Trauma is the leading cause of death in the United States for people ages 1 to 44; uncontrolled bleeding is a leading cause of those deaths.1 Immediate hemorrhage control, even prior to the arrival of emergency medical services, can save lives during these emergencies. Since the launch of the Stop the Bleed (STB) campaign in 2015, the public has been empowered to stop life-threatening hemorrhage.2 One of STB's five objectives is to equip every bleeding control kit with audio and visual instructions; this has not yet been achieved. Commonly used tourniquets, such as the Combat Application Tourniquet (CAT) or Special Operations Forces Tourniquet (SOF-T), do not provide audio instructions and are not designed to provide feedback to facilitate tourniquet application. A device that could facilitate application and provide real-time instructions and feedback could be immensely beneficial to both the public and the DoD, especially to minimally or untrained people such as DoD civilians, contractors, and dependents on military installations. To achieve the above mentioned STB's objective, the research team at the National Center for Disaster Medicine and Public Health is devoted to develop a layperson tourniquet with audio-visual instructions and performance feedback.

In January 2020, the research team conducted a pilot study to evaluate this novel layperson tourniquet in a community lay public sample recruited from at the NBC Health Expo in Washington, DC. Findings of this pilot study were promising. One highlight of the results was that the proportion of participants who applied the tourniquet correctly using the layperson tourniquet was significantly higher than that using the CAT (93.3% versus 6.3%). Moreover, for when asked about their favoritism toward the tourniquet, 93.3% favored the novel layperson tourniquet, whereas 68.8% favored the CAT.

In addition to research results, feedback provided by the participants in this pilot study allowed the research team and the manufacturing partner to make adjustments and improvements to the testing device. Now we have completed a pilot study evaluating overall user experience of the novel layperson tourniquet, our next step is to conduct a functionality study examining the function of this novel layperson tourniquet and to see if it performs on par with the CAT.
2. Objectives/Specific Aims/Research Questions

The objective of the study is to determine if the Layperson Audiovisual Assist Tourniquet (LAVA TQ)'s ability to occlude arterial blood flow is non-inferior to a Combat Application Tourniquet (CAT).
3. Study Procedures

This study will be a single blinded, randomized clinical trial. The study will be conducted in a room at USU's Multidisciplinary Laboratories.

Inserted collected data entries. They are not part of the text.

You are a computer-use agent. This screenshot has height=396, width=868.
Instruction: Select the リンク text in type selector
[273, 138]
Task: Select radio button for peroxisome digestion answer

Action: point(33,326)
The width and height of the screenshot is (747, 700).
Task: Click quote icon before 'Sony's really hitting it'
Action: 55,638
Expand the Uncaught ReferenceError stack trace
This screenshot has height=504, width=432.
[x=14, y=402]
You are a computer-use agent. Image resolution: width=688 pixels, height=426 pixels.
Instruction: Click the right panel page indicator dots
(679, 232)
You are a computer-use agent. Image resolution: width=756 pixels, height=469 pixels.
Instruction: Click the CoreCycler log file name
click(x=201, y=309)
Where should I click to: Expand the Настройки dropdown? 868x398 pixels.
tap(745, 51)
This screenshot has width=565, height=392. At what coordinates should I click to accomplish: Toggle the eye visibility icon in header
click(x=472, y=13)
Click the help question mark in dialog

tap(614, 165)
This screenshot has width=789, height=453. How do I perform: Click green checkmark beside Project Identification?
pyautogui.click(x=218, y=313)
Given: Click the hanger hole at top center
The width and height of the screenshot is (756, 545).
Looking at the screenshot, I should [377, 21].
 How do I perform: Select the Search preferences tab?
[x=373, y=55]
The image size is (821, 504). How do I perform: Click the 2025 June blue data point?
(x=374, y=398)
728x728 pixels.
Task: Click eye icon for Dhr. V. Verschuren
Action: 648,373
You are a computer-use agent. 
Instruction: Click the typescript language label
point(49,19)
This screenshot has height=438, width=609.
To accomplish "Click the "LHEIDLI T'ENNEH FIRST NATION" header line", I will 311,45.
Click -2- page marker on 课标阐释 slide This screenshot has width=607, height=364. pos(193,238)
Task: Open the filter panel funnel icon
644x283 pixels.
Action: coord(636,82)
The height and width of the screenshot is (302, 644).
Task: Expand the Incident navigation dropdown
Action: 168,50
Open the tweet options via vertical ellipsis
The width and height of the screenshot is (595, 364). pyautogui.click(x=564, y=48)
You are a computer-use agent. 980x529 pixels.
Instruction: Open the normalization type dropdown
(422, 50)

The study has two arms: SMART TQ is the experimental arm and CAT is the control arm. The study will consist of three groups of individuals:
* Medical professionals who apply the tourniquet (we will call this group "medical professionals" in this protocol).
* Volunteers who offer their legs for tourniquet application (we will call this group of individuals "study participants").
* Blinded observers who will use a Doppler to check and monitor pulse. Absence of the dorsalis pedis pulse will be used to indicate occlusion of blood flow. The pulse monitored by the blinded observers will be used as an outcome for this research study. The only person blinded in the study will be the person checking for a successful application by measuring the doppler pulse - that is the blinded observers. There will be a bedsheet, or similar screen, placed between the portion of the participant's leg that has the tourniquet applied and the participant's foot where the doppler pulse will be measured. In addition, the research team will provide blinded observers noise-canceling headphones to minimize the influence of audio instructions provided by the LAVA TQ.

We will recruit two medical professionals and two blinded observers and consent volunteers (i.e., participants).

Two medical professionals will attend a training session prior to the study. The session will allow the study team to verify that medical professionals can apply both types of tourniquets successfully. We anticipate this training session lasting no more than one hour and will recruit one participant for the training session.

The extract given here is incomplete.